The combat system is quite simple and I didn’t spend too much time on it. But I laid some groundwork to support more than one algorithm for computing combat results.

This also led me to think about refactoring the whole project using an Entity Component System (ECS) architecture, since it becomes quite natural to compute combat results between two CombatComponents instead of creating functions like player_hit_enemy(player, enemy) and enemy_hit_player(enemy, player). A single compute_combat(attacker, defender) function is more generic and reusable.

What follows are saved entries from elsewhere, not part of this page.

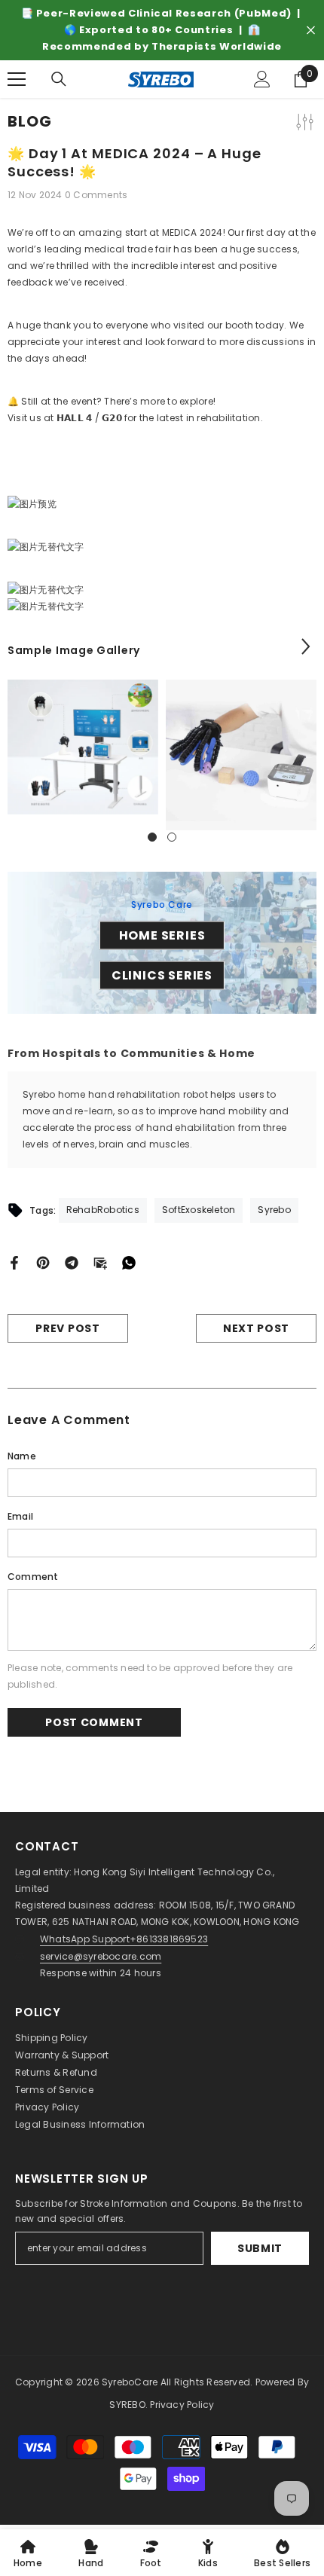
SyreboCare (131, 2382)
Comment (33, 1576)
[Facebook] (14, 1262)
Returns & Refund (56, 2072)
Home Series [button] (162, 935)
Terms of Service (54, 2089)
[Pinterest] (43, 1262)
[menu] (17, 79)
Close (310, 30)
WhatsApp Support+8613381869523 (124, 1939)
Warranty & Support (62, 2055)
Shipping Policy (51, 2037)
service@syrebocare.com (100, 1956)
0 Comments (96, 194)
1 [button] (152, 837)
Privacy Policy (47, 2107)
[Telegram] (71, 1262)
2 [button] (171, 837)
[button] (305, 646)
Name (22, 1456)
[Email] (100, 1262)
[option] (162, 30)
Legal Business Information (80, 2124)
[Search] (59, 79)
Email (20, 1516)
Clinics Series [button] (162, 975)
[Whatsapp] (129, 1262)
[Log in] (262, 79)
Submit (260, 2248)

I started working on the ECS implementation but stopped after defining some basic components. I felt that switching to ECS could take up a lot of time. Maybe for a future roguelike.

pub fn simpleSubtraction(
    attacker: component.CombatComponent, 
    defender: *component.CombatComponent
) CombatResult {
    const raw_damage = attacker.power - defender.defense;
    const final_damage = @max(1, raw_damage);

    defender.takeDamage(final_damage);

    return CombatResult{
        .damage_dealt = final_damage,
        .attacker_hp_after = attacker.hp,
        .defender_hp_after = defender.hp,
        .attacker_died = attacker.isDead(),
        .defender_died = defender.isDead(),
    };
}

I’ve provided only one type of combat resolution algorithm but it can be replaced with other implementations. In fact here I would have liked something like a Strategy Pattern in order to switch to one type or another.

Combat

A game log gives the player a kind of feedback on what’s happening in the game.

Wrapping Up

Overall, the experience has been quite enjoyable. I barely scratched the surface of Zig, but I felt that this project didn’t utilize it at its maximum potential. The graphics are really simple, and there isn’t a single chunk of code that would require such low-level handling of systems.

But this was a pure experiment and fun project to learn more about Zig and roguelikes which I enjoy playing. If I think about remaking it in another technology and extending it to something more complex on the game design part, I would probably choose something on a higher level of abstraction without sacrificing anything significant on the performance side. There are more complex games built with Java, C#, Python, or Lua that don’t face slowdowns or similar issues.